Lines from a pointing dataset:
┄┄┄┄┄┄┄┄┄┄┄┄┄┄┄┄┄┄┄┄
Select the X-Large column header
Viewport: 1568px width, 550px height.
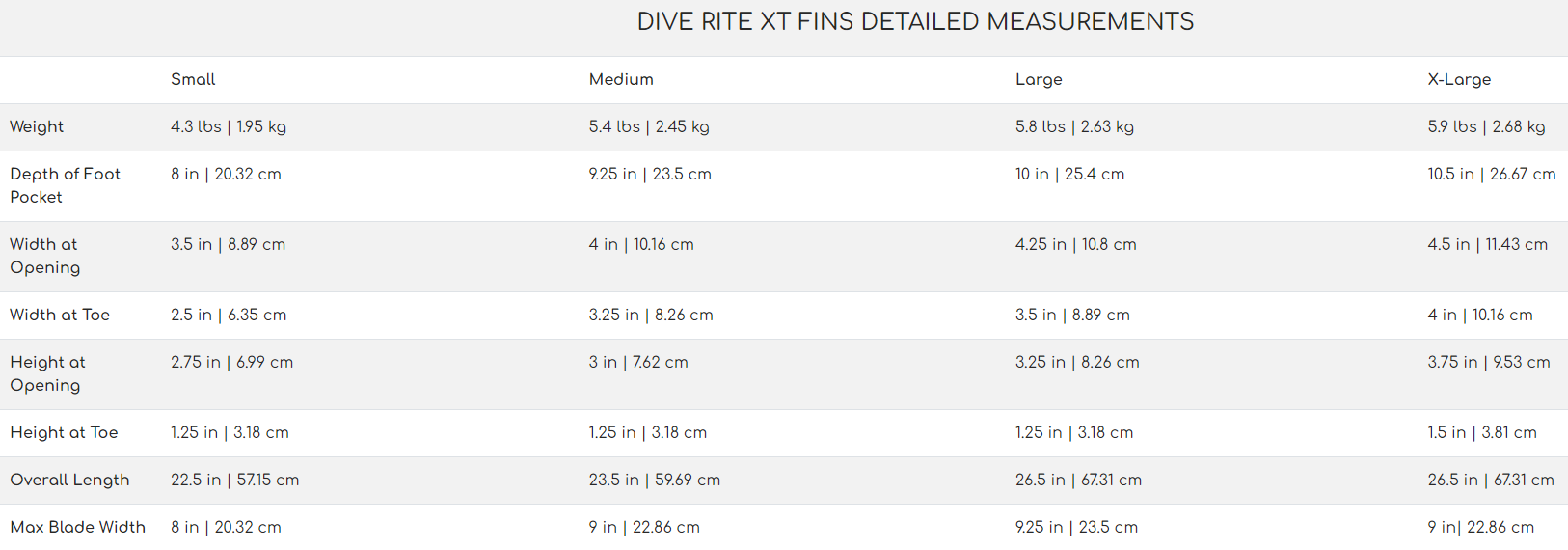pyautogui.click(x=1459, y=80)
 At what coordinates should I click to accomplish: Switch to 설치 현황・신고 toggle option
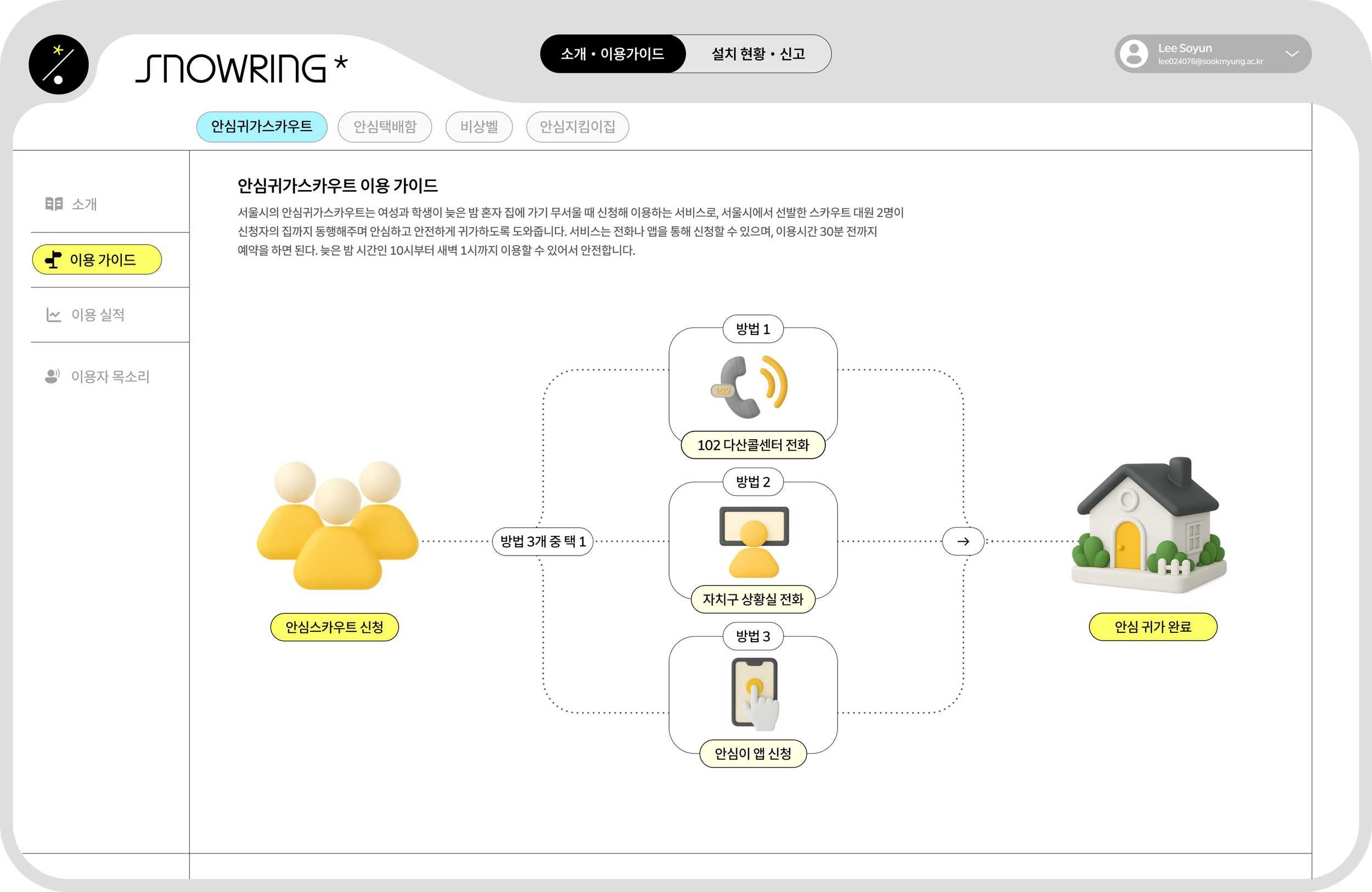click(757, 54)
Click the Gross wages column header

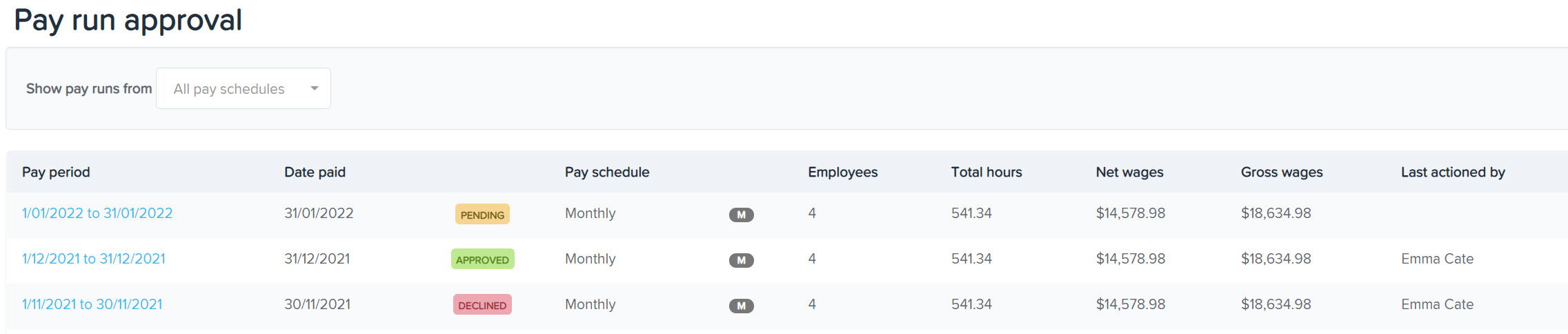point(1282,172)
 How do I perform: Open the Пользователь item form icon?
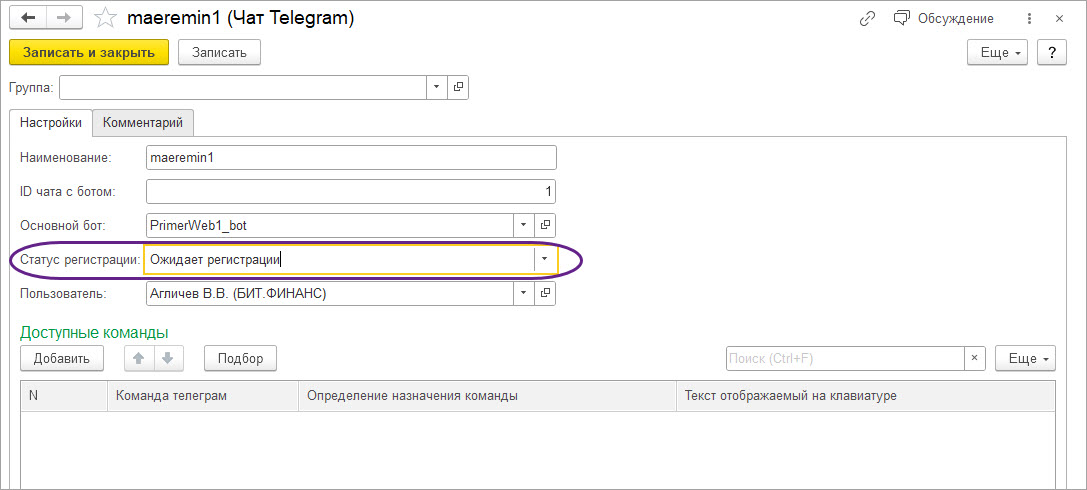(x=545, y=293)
┄┄┄┄┄┄┄┄┄┄┄┄┄┄┄┄┄┄┄┄
What is expected: Can you update the lines above, changing each "column header" to "column heading" and keeping everything else the same? Leave the pictures out of your answer.

Response to the task:
Select the X-Large column heading
Viewport: 1568px width, 550px height.
pyautogui.click(x=1459, y=80)
 At what coordinates should I click to accomplish: Switch to 설치 현황・신고 toggle option
click(757, 54)
Click the Gross wages column heading

point(1282,172)
 How do I perform: Open the Пользователь item form icon?
(x=545, y=293)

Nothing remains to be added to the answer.